Desafiando algumas regras do texto jornalístico, vamos começar pela “notícia velha”. Entre 2016 e 2017, o Brasil viveu um surto de febre amarela. O primeiro alerta veio a partir da morte de macacos contaminados. Naquele momento, foram raros os jornalistas que se preocuparam com o impacto que as notícias poderiam ter para os símios.
Se ninguém falava que eles eram perigosos para os humanos, também não havia esclarecimentos a respeito do seu papel no ciclo do vírus. Em pouco tempo, surgia uma nova pauta: macacos sendo assassinados no país inteiro.
Mortes que eram fruto do medo, da ignorância e, principalmente, de uma cultura especista – ou seja, uma cultura em que o direito à vida das outras espécies é constantemente desconsiderado.
Mas a imprensa reagiu rapidamente. Em todo o país, foram publicadas reportagens sobre o verdadeiro papel dos macacos naquela situação. Vimos ascender o termo “anjo da guarda” em relação aos animais. As mortes cessaram. Essa é só uma pequena amostra do poder que temos como jornalistas. Uma notícia bem-intencionada, mas ainda assim mal contextualizada, pode levar a inúmeras mortes. Em 2017, o caso atingiu tal gravidade que o Ministério do Meio Ambiente precisou emitir um comunicado sobre o risco de extinção de algumas espécies de macacos devido à violência humana.
Por outro lado, nosso trabalho pode salvar incontáveis vidas. Agora, o desafio chama-se varíola dos macacos. Como pesquisadora, venho analisando a cobertura da imprensa sobre o caso a partir do prisma dos direitos dos animais. Muita coisa mudou para melhor. No projeto de pesquisa em que estudo a representação dos animais na imprensa brasileira, encontrei uma grande quantidade de matérias que contextualizam o papel dos animais no ciclo do vírus e alertam para que eles não sejam maltratados. É um avanço animador: mostra que o compromisso ético dos jornalistas com as demais espécies vem crescendo.
Ainda assim, a chegada da doença no Brasil reacendeu a violência contra os animais não-humanos. Em diversas cidades, macacos estão sendo mortos de forma cruel por causa do surto. Dessa vez, é o Ministério da Saúde que emite apelo para que as pessoas não matem os símios. Comprovando uma mudança no compasso moral, a situação está sendo amplamente noticiada. Mas a raiz mais forte do problema está em cada título, de cada matéria veiculada: o nome da doença faz uma ligação direta com os símios, criando uma falsa analogia. A doença foi identificada, ainda em 1950, quando um grupo de macacos mantidos como cobaias foi infectado pelo vírus. Daí o termo varíola dos macacos.

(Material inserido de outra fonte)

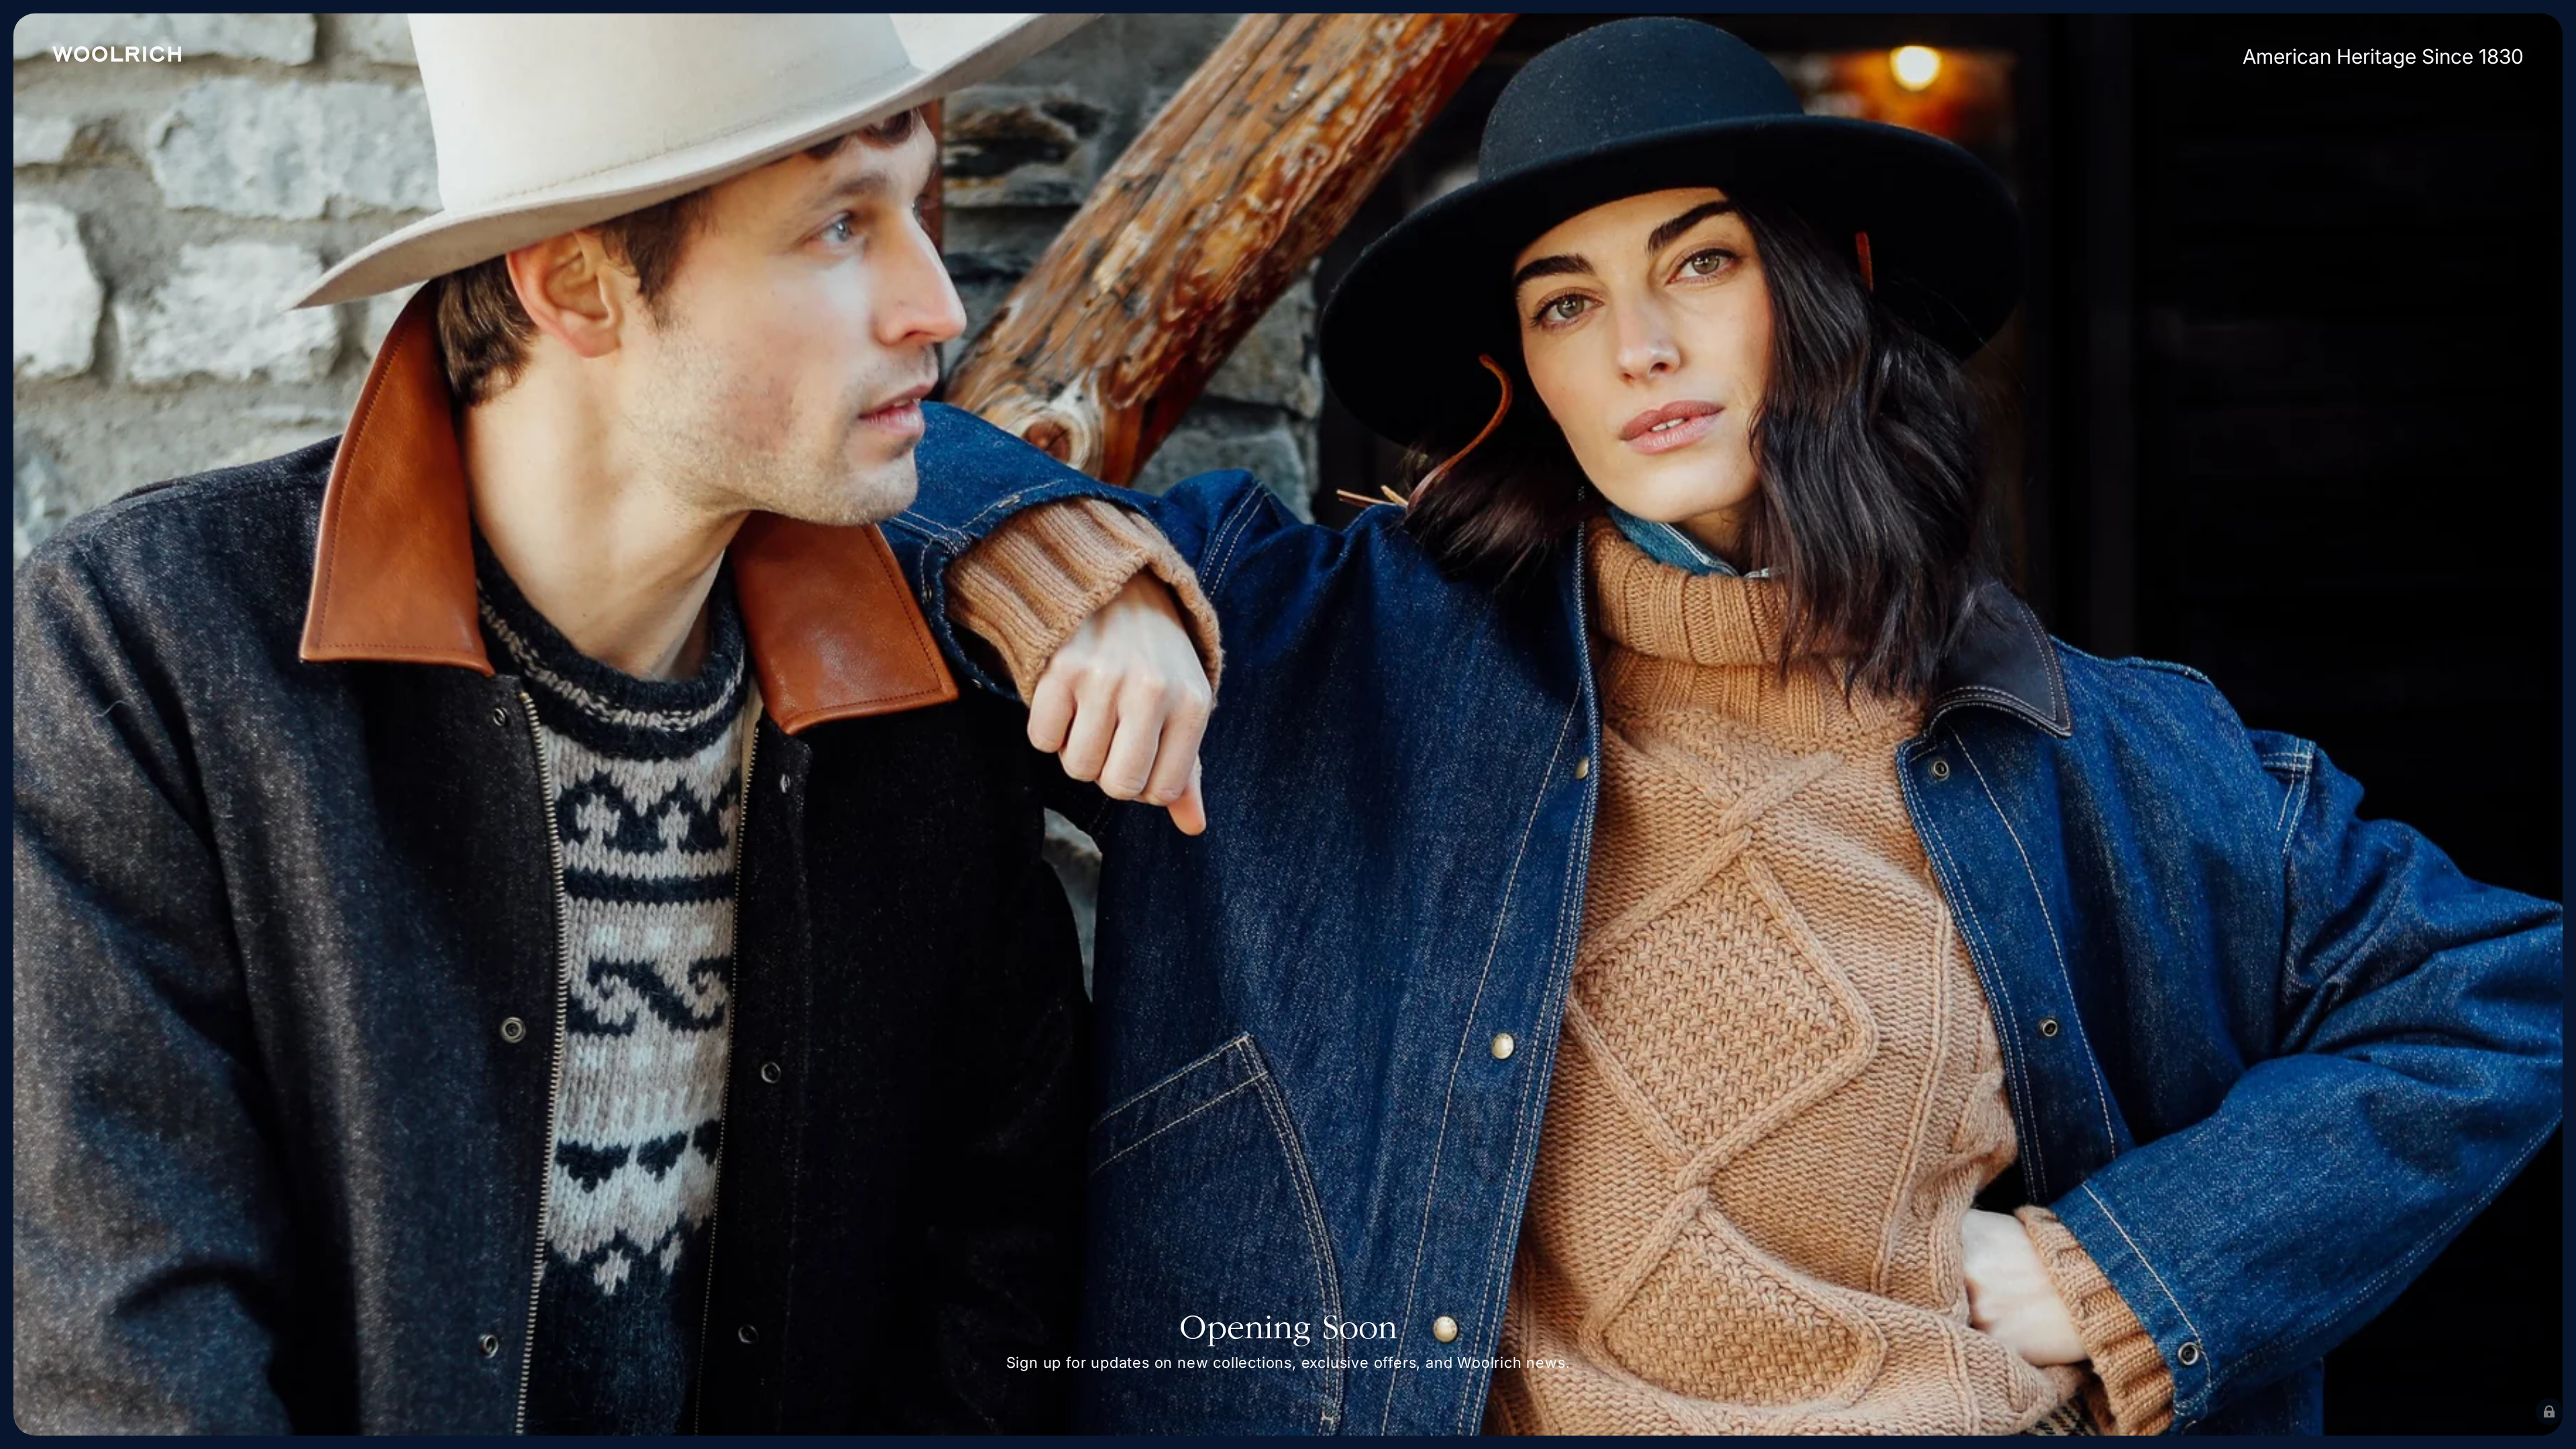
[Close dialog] (1460, 533)
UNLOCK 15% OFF (1422, 919)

A urgência em mudar a nomenclatura é real. Tanto que a Organização Mundial de Saúde abriu duas consultas – uma entre especialistas e outra pública – para renomear a doença. A imprensa, no entanto, pode assumir um papel fundamental para impedir a matança ao adotar uma nomenclatura alternativa para a doença desde já. Inúmeras organizações de direitos dos animais propõem o nome “nova varíola”. Uma alternativa que pode salvar centenas, talvez milhares de vidas, enquanto o trabalho da OMS não é concluído. Especialmente se for acompanhada de textos que tragam sempre a correta contextualização da doença e orientações sobre o direito dos animais à vida.

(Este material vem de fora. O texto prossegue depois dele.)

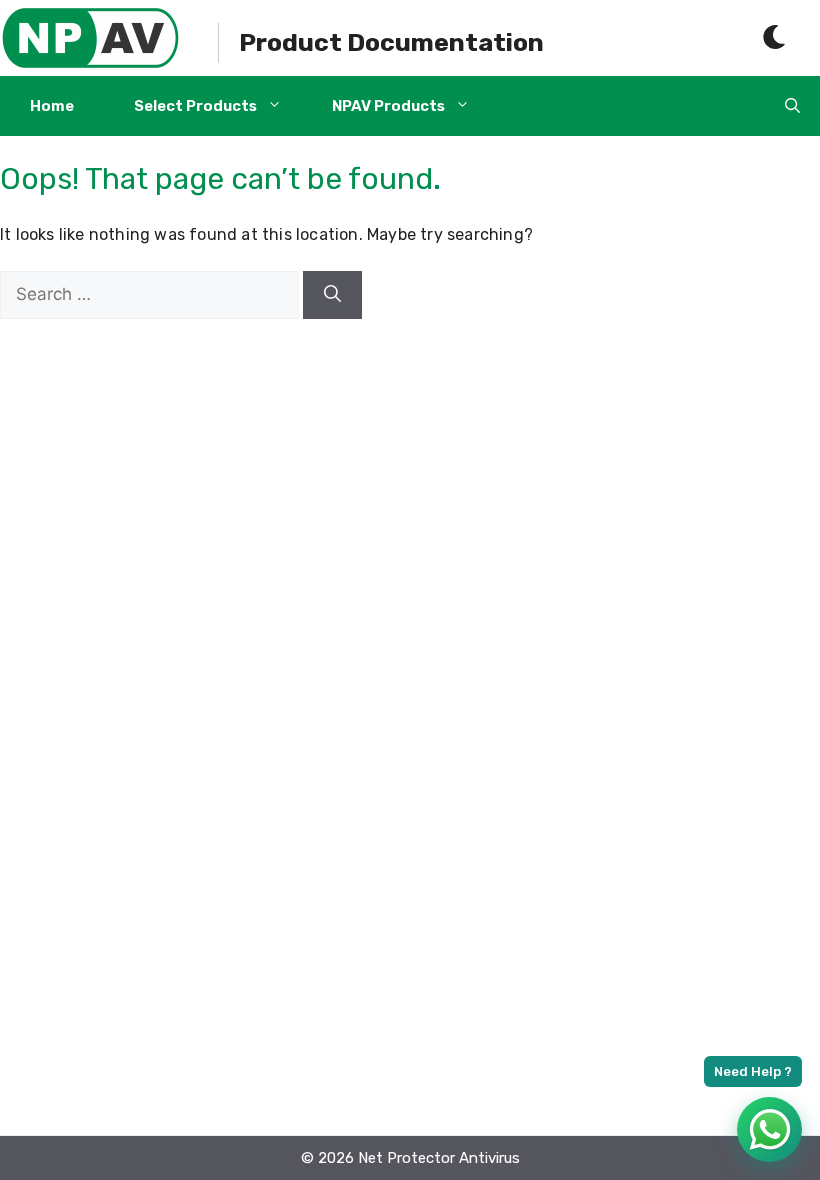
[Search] (332, 295)
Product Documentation (391, 42)
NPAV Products (388, 106)
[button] (792, 106)
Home (52, 106)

Se parece pouco ou ineficiente, gostaria de fazer mais uma volta ao passado. Durante décadas, a toxoplasmose foi denominada “doença do gato”. Estudando as coberturas de surtos da doença, foi possível identificar que, logo após a divulgação na imprensa, surgia um rastro de gatos mortos e abandonados. Como, durante muito tempo, o abandono e os maus tratos de animais domésticos, principalmente em situação de rua, recebiam pouca atenção da sociedade em geral, a nomenclatura perdurou por décadas. Mas a união entre especialistas da área de saúde, protetores dos animais e jornalistas virou o jogo: dia após dia, a denominação foi sendo substituída na mídia pelo verdadeiro nome da doença, toxoplasmose.
Essa mudança foi benéfica não apenas para os gatos. Nomenclaturas equivocadas associadas a textos que não contextualizam corretamente as doenças também matam humanos. No caso da toxoplasmose, o senso comum associava a infecção aos felinos de tal maneira que pouco se observava os principais fatores de disseminação do protozoário – entre eles consumir alimentos higienizados e bem cozidos. O saldo era negativo para todas as espécies.
Mesmo vivendo num cenário em que a velocidade da produção de notícias é cada vez maior, os assassinatos desses animais também são um lembrete para as responsabilidades da nossa profissão. Pensar sempre qual impacto nossas notícias poderão ter na vida de todos – inclusive das outras espécies – é essencial. Questionar velhos conceitos, como nomenclaturas especistas, e se lembrar, sempre, da importância de aprofundar e contextualizar os temas pode virar o jogo. O jornalismo tem o poder de mudar a cultura e a cultura muda o mundo. Sabendo que os casos de zoonoses só tendem a aumentar num planeta em plena crise ambiental, que nosso trabalho possa ser uma fonte de informação e esclarecimento, contribuindo para um futuro de justiça para todas as espécies.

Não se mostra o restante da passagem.